Locais públicos como bibliotecas, museus e academias de ginástica ainda permanecerão fechados, mas medidas restritivas para esses locais serão reavaliadas em 11 de maio.
“Nós vencemos essa batalha. Mas devemos permanecer vigilantes se quisermos continuar assim”, disse com cautela Ardern. “Inúmeras vidas foram salvas. Devemos comemorar, mas ainda temos uma estrada longa a percorrer.”
Popularidade de Jacinda Ardern ultrapassa fronteiras
O bom desempenho do governo neozelandês no enfrentamento da covid-19 colocou Jacinda Ardern nos holofotes internacionais. Elogiada pela Organização Mundial de Saúde (OMS), a primeira-ministra foi chamada de “Santa Jacinda” pelo Financial Times, jornal inglês fundado em 1888 e especializado em economia e negócios.
Os elogios também vieram do conservador The Washington Post e de outros veículos de comunicação mundo afora, como a revista The Atlantic, que a classificou como a líder mais eficaz do planeta.
O sucesso não vem apenas da barreira criada contra o coronavírus. Jacinda adotou outras medidas – consideradas oportunistas por adversários, mas elogiadas pela maioria da população – que elevaram sua popularidade.

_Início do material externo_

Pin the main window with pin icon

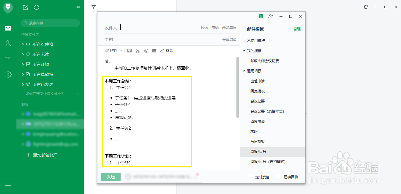click(78, 7)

Uma delas foi a redução em 20% dos salários dela, de todos os ministros do governo e dos principais executivos dos serviços públicos por um período de seis meses.
Outro ponto a favor de Jacinda é seu estilo de liderança. Ao falar para a população sobre as regras do bloqueio e os perigos da doença, a primeira-ministra passou empatia e se concentrou na gentileza. Sua mensagem foi sempre "Seja forte. Seja gentil". Pediu publicamente que durante o isolamento as pessoas fossem gentis e pensassem nos outros.

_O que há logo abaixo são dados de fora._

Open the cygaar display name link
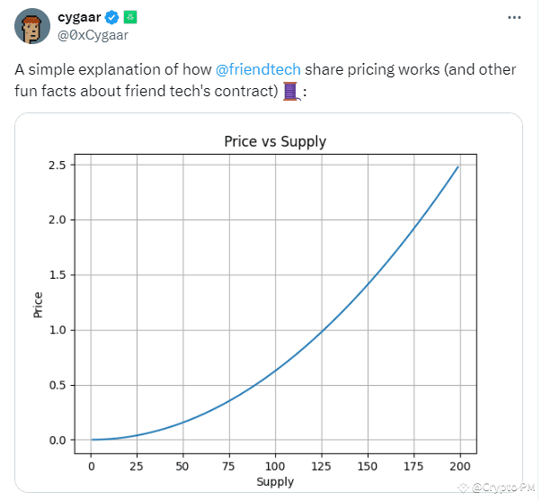 pyautogui.click(x=81, y=17)
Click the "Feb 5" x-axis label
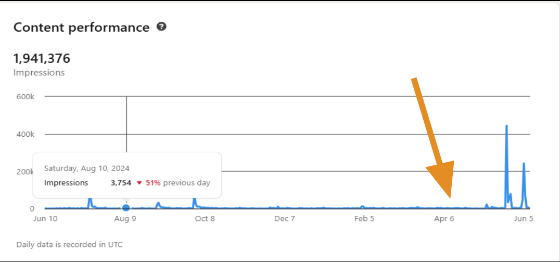The image size is (560, 262). coord(364,218)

Mas nem tudo são louros. A oposição acusa a primeira-ministra de ter exagerado nas medidas restritivas e diz que parte dos prejuízos na economia poderia ter sido evitada.
De mórmon a líder trabalhista
Um ponto interessante da biografia de Jacinda Ardern é que ela foi mórmon na juventude. Aos vinte anos de idade, porém, deixou A Igreja dos Santos dos Últimos Dias por discordar de posições conservadoras da instituição religiosa.

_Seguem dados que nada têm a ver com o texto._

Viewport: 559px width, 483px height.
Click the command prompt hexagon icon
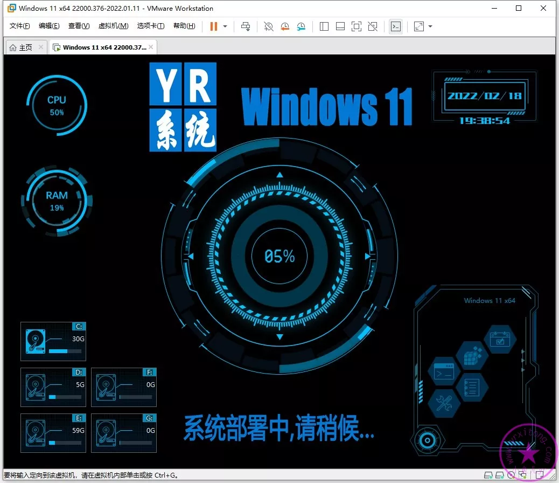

"Eu tenho um respeito real pelas pessoas que têm a religião como fundamento em suas vidas. E eu também respeito as pessoas que não têm”, declarou anos mais tarde.
Formada em Comunicação pela Universidade de Waikato, entrou bem cedo para o Partido Trabalhista, em 1997. Hoje com 39 anos de idade, Ardern tem um longo currículo na política. Trabalhou no gabinete da primeira-ministra Helen Clark a partir de 2002 e, mais tarde, atuou no Reino Unido como assessora do Primeiro-Ministro Tony Blair. Em 2008 foi eleita para o Parlamento da Nova Zelândia e em 2017 tornou-se líder do Partido Trabalhista, mesmo ano que chegou ao cargo de primeira-ministra – a mais jovem mulher da história a assumir o posto de primeira-ministra, aos 37 anos.
No ano passado, Jacinda deu as boas-vindas a sua primeira filha com Clarke Gayford, com quem não é oficialmente casada. Com isso, tornou-se a segunda líder mundial na história a dar à luz enquanto estava em um cargo de alto comando (a primeira foi a paquistanesa Benazir Bhutto, em 1990). Durante a gravidez, trabalhou regularmente no posto de governante do país.
Jacinda Kate Laurell Ardern (nome de registro) se define ideologicamente como social-democrata e progressista. Nos Estados Unidos, por exemplo, é próxima do ex-presidente democrata Barack Obama. É defensora de um estado de bem-estar social que ofereça uma rede de segurança às pessoas. Mas mantém diálogo com todos os lados, da rainha Elizabeth II aos presidentes dos EUA, Donald Trump, e da China, Xi Jinping.